What does this possibly have to do with robots, stagnant wages, and the labor market? Let {Z} represent labor inputs, and {X} represent capital inputs. This linear production function means that as we acquire more capital ({X}), this has no effect on the marginal product of labor ({Z}). If we have something resembling a competitive market for labor, then this implies that wages will be constant even as we acquire more capital.

That’s a big departure from the typical concept we have of production functions and wages. The typical model is more like Peretto and Seater’s case where {X} is really big, and {Y = A X^{\overline{\alpha}}Z^{1-\overline{\alpha}}}, a typical Cobb-Douglas. What’s true here is that as we get more {X}, the marginal product of {Z} goes up. In other words, if we acquire more capital, then wages should rise as workers get more productive.

The Peretto/Seater setting says that, at some point, technology will progress to the point that wages stop rising with the capital stock. Wages can still go up with general total factor productivity, {A}, sure, but just acquiring new capital will no longer raise wages.

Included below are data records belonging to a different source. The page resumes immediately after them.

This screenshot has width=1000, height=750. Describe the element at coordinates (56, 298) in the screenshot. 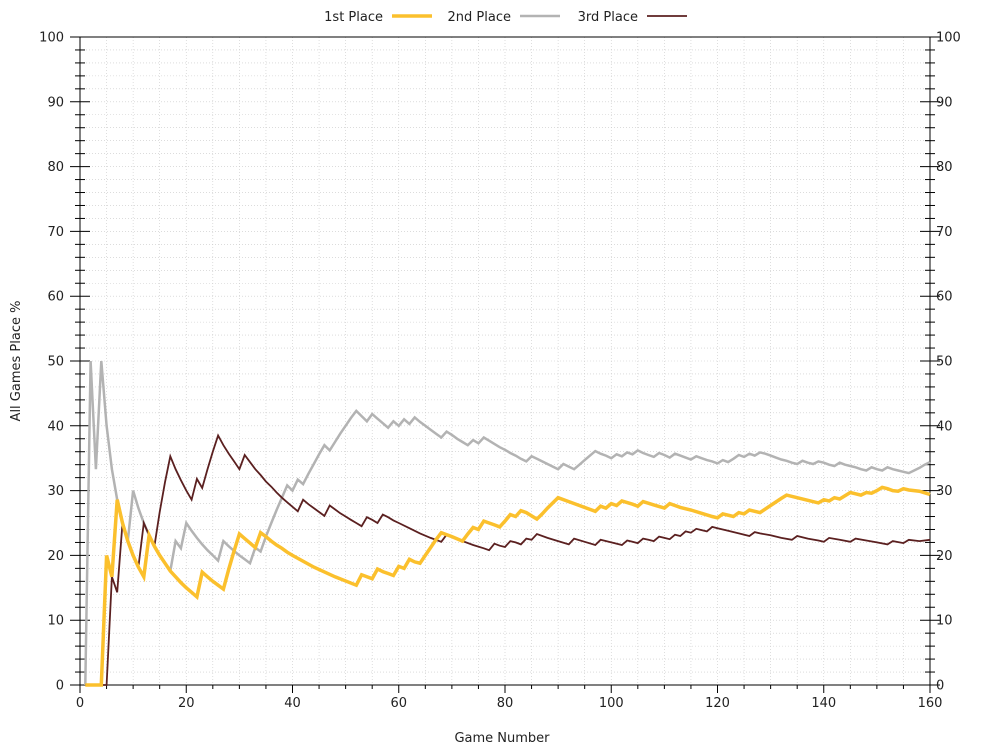

I see `y-tick-label-left: 60` at that location.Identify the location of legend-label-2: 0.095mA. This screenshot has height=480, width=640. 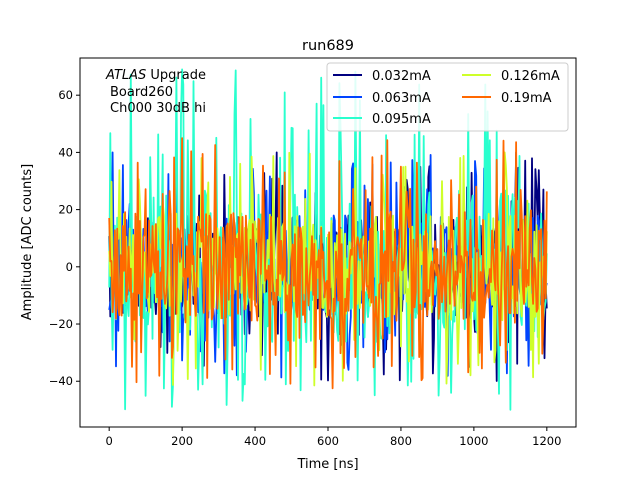
(402, 120). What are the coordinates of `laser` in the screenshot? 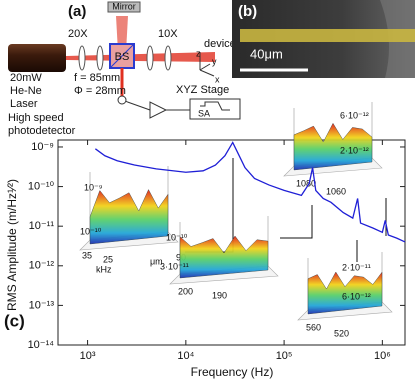 It's located at (37, 58).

While wages are stagnant, this doesn’t mean that output per worker is stagnant. Labor productivity ({Y/Z}) in this setting is

\displaystyle  \frac{Y}{Z} = A \left(1 + \beta \frac{X}{Z}\right). \ \ \ \ \ (2)

If capital per worker ({X/Z}) is rising, then so is output per worker. But wages will remain constant. This implies that labor’s share of output is falling, as

\displaystyle  \frac{wZ}{Y} = \frac{AZ}{A \left(Z + \beta X\right)} = \frac{Z}{\left(Z + \beta X\right)} = \frac{1}{1 + \beta X/Z}. \ \ \ \ \ (3)

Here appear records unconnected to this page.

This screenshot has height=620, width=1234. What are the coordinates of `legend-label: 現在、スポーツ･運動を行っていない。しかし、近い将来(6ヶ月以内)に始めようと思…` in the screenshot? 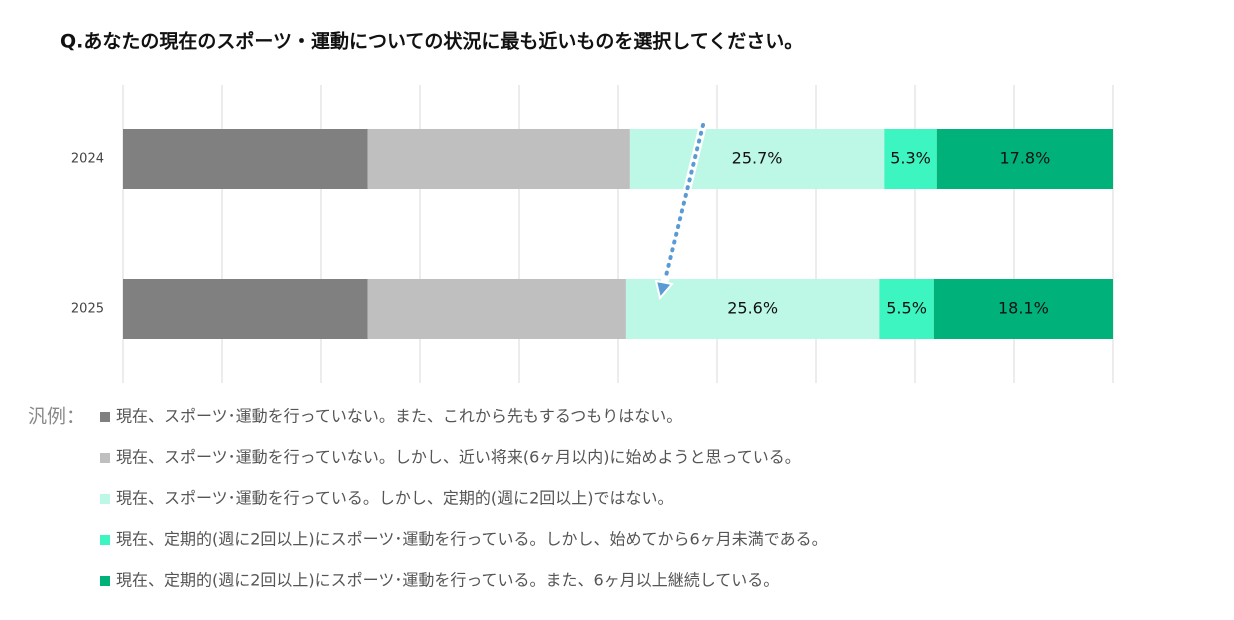 It's located at (458, 458).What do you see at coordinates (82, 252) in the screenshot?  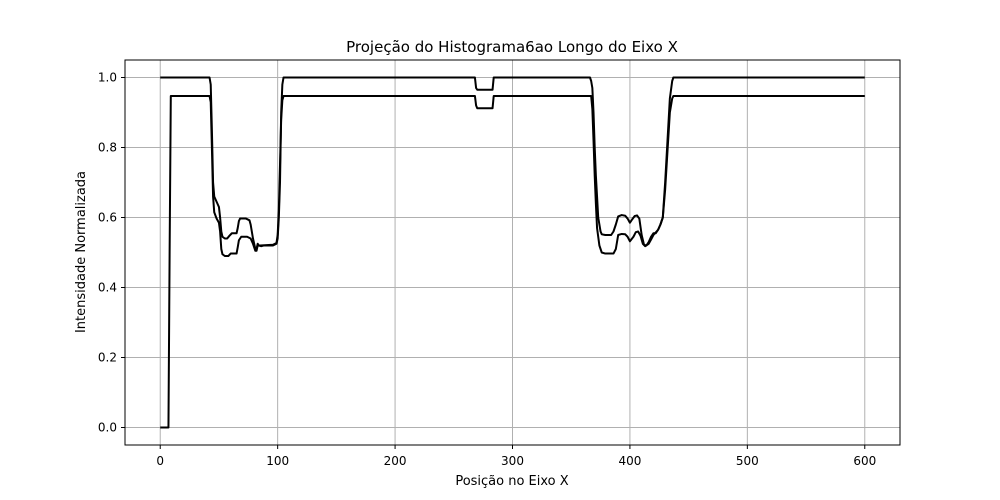 I see `y-axis-label: Intensidade Normalizada` at bounding box center [82, 252]. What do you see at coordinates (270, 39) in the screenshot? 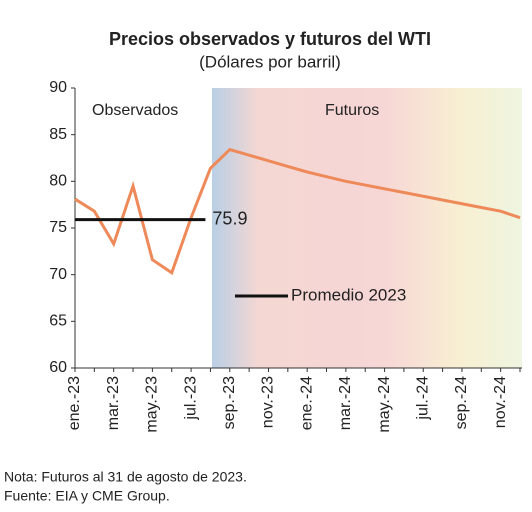
I see `chart-title: Precios observados y futuros del WTI` at bounding box center [270, 39].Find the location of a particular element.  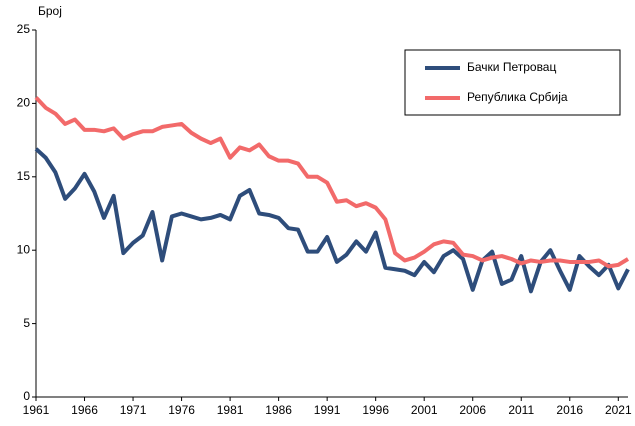

x-tick-label: 1966 is located at coordinates (84, 410).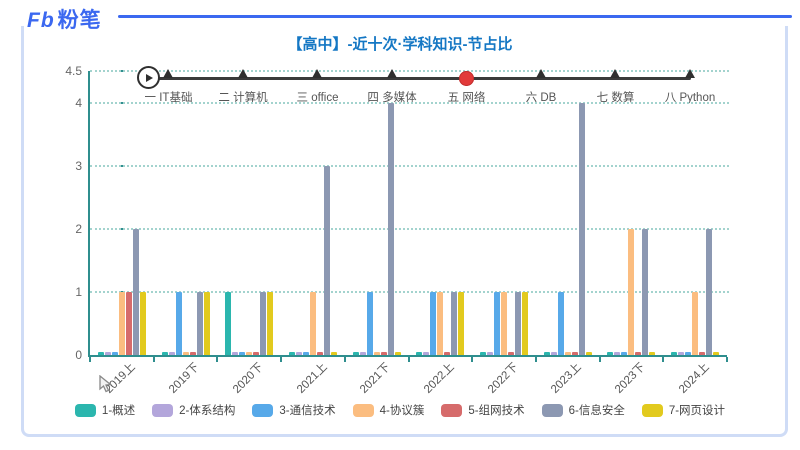 The image size is (800, 450). I want to click on legend-item-3-通信技术: 3-通信技术, so click(294, 410).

With the ability to use multiple types of technologies, as capital is acquired labor’s share of output falls.

Okay, this Peretto/Seater model gives us an explanation for stagnant wages and a declining labor share in output. Why did I present this using {X} for capital and {Z} for labor, not their traditional {K} and {L}? This is mainly because the definition of what counts as “labor”, and what counts as “capital”, are not fixed. “Capital” might include human as well as physical capital, and so “labor” might mean just unskilled labor. And we definitely see that unskilled labor’s wage is stagnant, while college-educated wages have tended to rise.

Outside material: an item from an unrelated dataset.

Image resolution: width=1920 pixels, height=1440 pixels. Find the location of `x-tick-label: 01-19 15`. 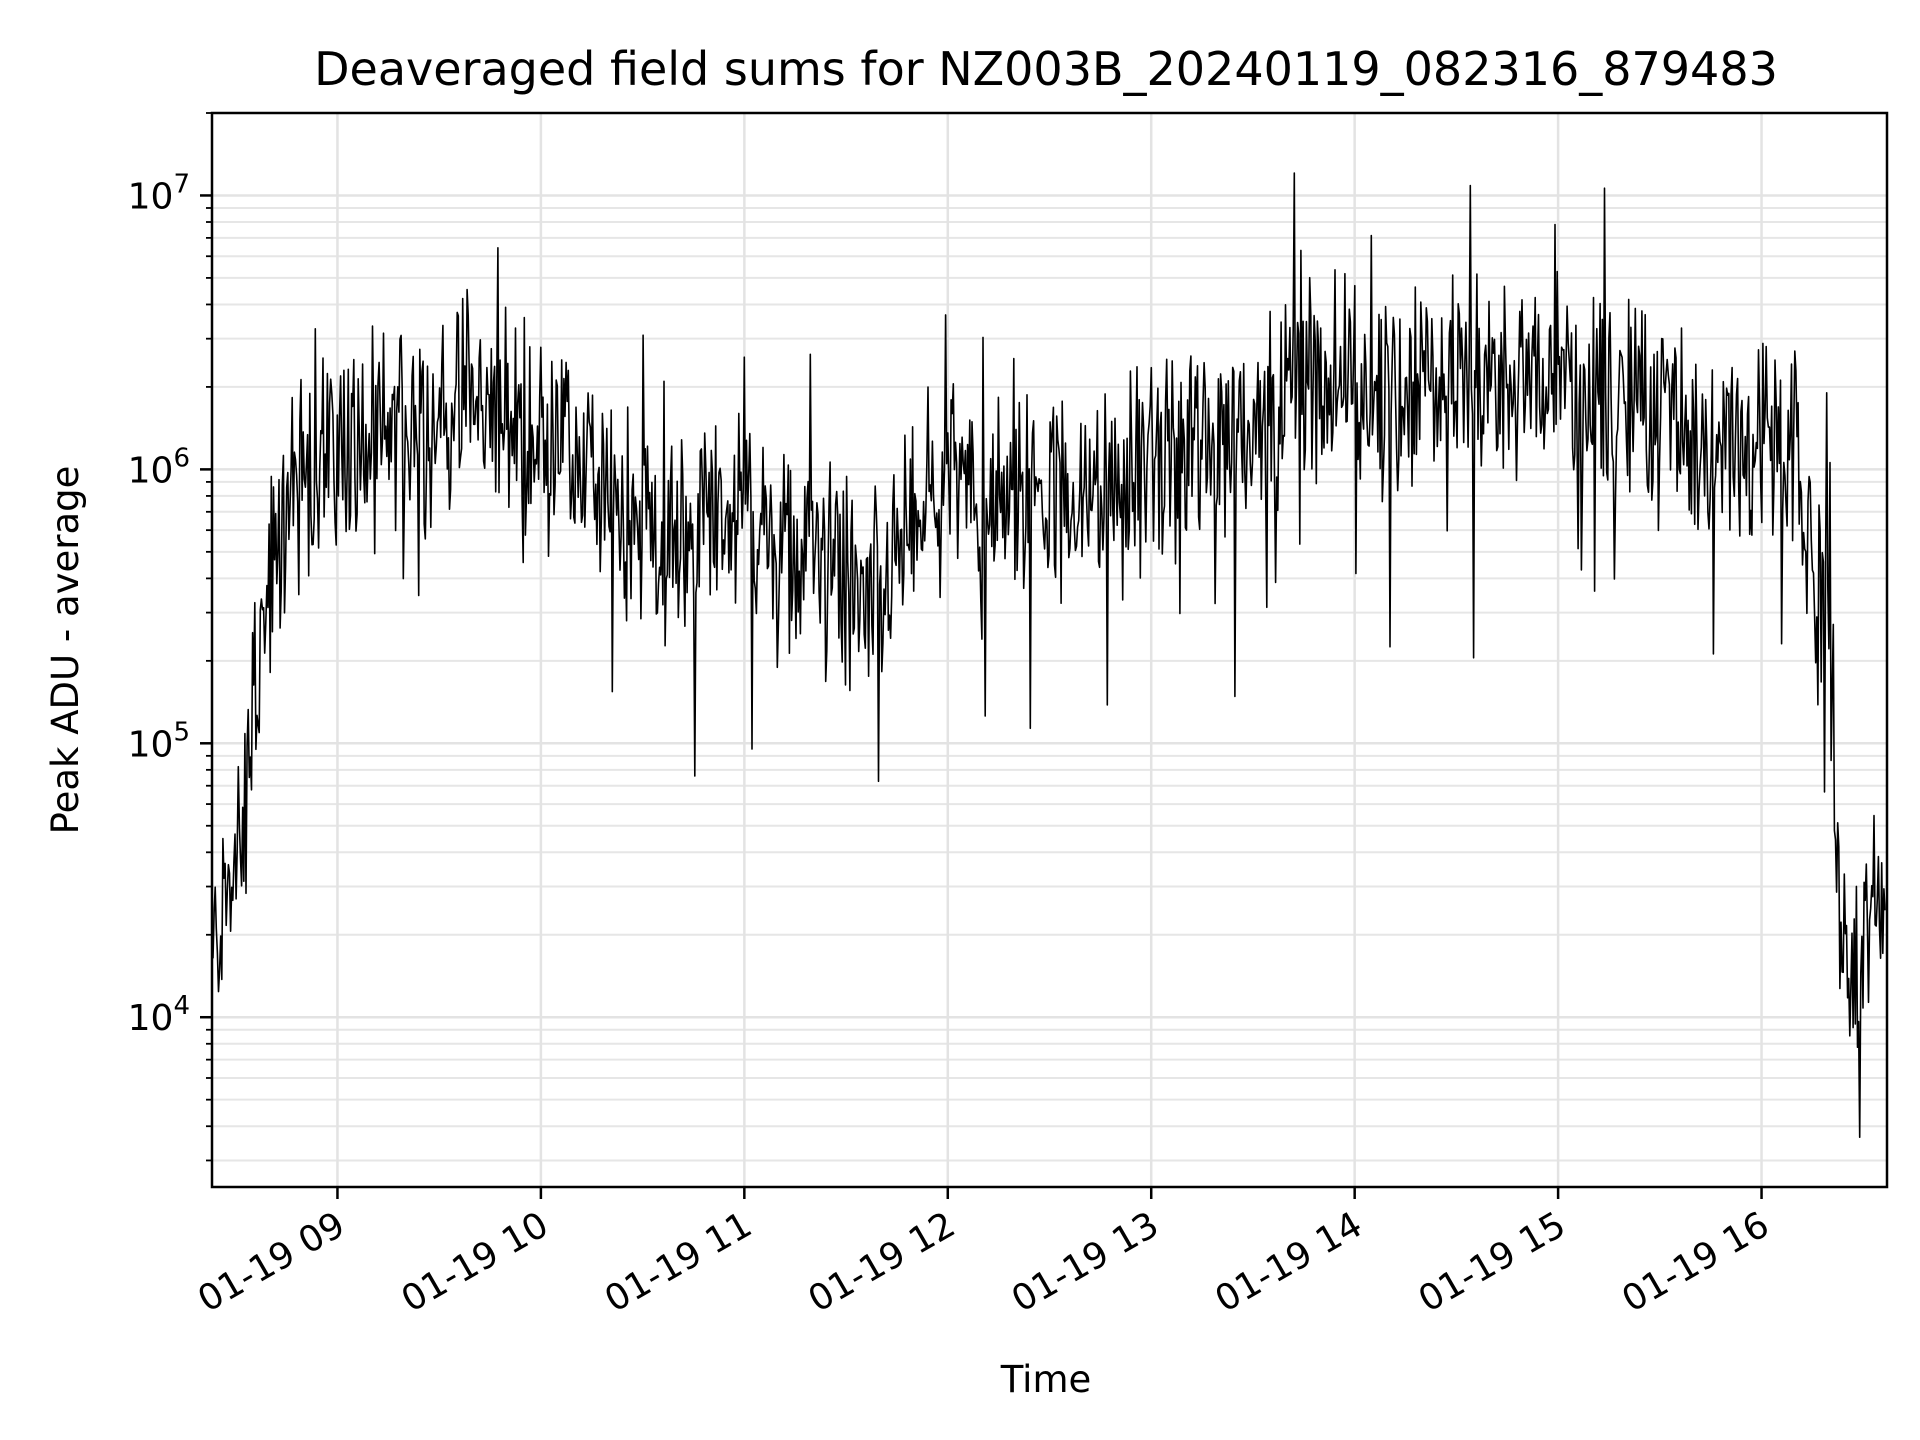

x-tick-label: 01-19 15 is located at coordinates (1492, 1262).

***** Jump back in here if you skipped the technical stuff *****

The real point here is that whether technological change is good for labor or not depends on whether labor and capital (i.e. robots) are complements or substitutes. If they are complements (as in traditional conceptions of production functions), then adding robots will raise wages, and won’t necessarily lower labor’s share of output. If they are substistutes then adding robots will not raise wages, and will almost certainly lower labor’s share of output. The factor-eliminating model from Peretto and Seater says that firms will always invest in more capital-intense production functions and that this will inevitably make labor and capital substitutes. We happen to live in the period of time in which this shift to being substitutes is taking place. Or one could argue that it already has taken place, as we see those stagnant wages for unskilled workers, at least, from 1980 onwards.

What we should do about this is a different question. There is no equivalent mechanism or incentive here that would drive firms to make labor and capital complements again. From the firms perspective, having labor and capital as complements limits their flexibility, because they then depend on the other. They’d rather have the marginal product of robots and people independent of one other. So once we reach the robot stage of production, we’re going to stay there, absent a policy that actively prohibits certain types of production. The only way to raise labor’s share of output once we get the robots is through straight redistribution from robot owners to workers.

Note that this doesn’t mean that labor’s real wage is falling. They still have jobs, and their wages can still rise if there is total factor productivity change. But that won’t change the share of output that labor earns. I guess a big question is whether the increases in real wages from total factor productivity growth are sufficient to keep workers from grumbling about the smaller share of output that they earn.

I for one welcome….you know the rest.